Greiner and colleagues (11) describe the relatively rapid recruitment of minority participants into various research programs from three different CNPCs. These studies all met recruitment goals with generally high ratios of those enrolled to those approached. A common thread throughout the development of the research projects and recruitment was community-based participation building on community trust and infrastructure. These studies suggest that involvement of the community in all phases of research, from concept development, planning, recruitment, delivery, analysis, and dissemination leads to improved recruitment. A weakness of these particular projects is that the CBPR for recruitment strategies is not compared with “standard” recruitment practices in a controlled way. However, the recruitment of minorities into these projects is impressive given the historic difficulties in doing so in the past. This certainly suggests that a CBPR enhances opportunities for minority recruitment.
As noted previously, the overall goal of the CNPCs is to eliminate cancer disparity, which at first glance might seem a daunting task. However, the knowledge and technical advances to be delivered are not so complex. These include tobacco control, age-appropriate cancer screening, healthy eating, and physical activity. In addition, populations most at risk for poorer outcomes are, for the most part, in defined geographic locations. Finally, the Patient Protection and Affordable Care Act of 2010 will eventually eliminate lack of insurance as a barrier to high quality access.

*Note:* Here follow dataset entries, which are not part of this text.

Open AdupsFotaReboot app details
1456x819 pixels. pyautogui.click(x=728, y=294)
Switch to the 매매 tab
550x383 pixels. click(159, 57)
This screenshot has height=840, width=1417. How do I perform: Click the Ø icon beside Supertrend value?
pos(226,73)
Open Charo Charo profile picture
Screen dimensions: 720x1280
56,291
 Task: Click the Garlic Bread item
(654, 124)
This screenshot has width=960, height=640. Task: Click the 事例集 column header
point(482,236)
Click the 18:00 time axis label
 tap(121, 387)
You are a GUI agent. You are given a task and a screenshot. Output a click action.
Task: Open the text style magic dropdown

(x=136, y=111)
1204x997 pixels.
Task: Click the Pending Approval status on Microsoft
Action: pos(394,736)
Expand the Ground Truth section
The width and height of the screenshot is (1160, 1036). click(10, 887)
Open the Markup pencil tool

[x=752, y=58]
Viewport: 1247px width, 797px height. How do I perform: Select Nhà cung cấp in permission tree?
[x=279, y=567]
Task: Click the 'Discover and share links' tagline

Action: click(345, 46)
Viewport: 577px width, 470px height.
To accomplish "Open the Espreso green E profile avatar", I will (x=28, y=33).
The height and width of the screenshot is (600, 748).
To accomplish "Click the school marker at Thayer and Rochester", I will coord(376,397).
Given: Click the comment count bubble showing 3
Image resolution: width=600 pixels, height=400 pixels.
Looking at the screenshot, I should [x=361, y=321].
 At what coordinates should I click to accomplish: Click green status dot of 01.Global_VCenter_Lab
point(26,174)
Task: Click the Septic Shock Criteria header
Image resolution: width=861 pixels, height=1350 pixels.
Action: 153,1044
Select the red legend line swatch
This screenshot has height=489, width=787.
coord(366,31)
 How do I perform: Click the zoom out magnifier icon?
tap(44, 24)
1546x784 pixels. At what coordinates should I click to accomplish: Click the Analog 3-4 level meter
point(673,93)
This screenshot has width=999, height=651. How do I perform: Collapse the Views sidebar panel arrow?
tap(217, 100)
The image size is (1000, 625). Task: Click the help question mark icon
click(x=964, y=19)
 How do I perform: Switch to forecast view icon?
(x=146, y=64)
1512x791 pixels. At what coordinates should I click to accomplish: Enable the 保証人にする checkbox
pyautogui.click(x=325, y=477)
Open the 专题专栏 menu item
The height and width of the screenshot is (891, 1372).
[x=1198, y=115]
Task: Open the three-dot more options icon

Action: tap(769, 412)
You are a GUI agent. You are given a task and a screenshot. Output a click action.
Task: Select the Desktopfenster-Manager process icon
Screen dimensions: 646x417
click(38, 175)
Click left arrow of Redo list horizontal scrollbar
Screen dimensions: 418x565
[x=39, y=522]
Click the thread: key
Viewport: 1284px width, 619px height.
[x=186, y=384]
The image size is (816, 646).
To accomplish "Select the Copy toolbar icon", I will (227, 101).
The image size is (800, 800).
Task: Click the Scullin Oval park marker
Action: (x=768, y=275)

The CNPCs have already demonstrated success in developing community-based infrastructure, promoting awareness, and change in behavior related to cancer screening (12–18). As we move into a new era of personalized or precision medicine in cancer care, it is encouraging to find that at least with a community-based participatory approach, minority populations are willing to provide biospecimens for research and to participate in clinical trials. These community-based participatory programs will continue to be critical to assure minority participation in biospecimen-associated research programs and clinical trials. We must then assure that personalized or precision medicine is delivered to all groups equally; otherwise, we are likely to exacerbate existing disparities.
Disclosure of Potential Conflicts of Interest
No potential conflicts of interest were disclosed.
Grant Support
This study was supported by NIH/NCI - U54 CA153719 (to E.E. Partridge).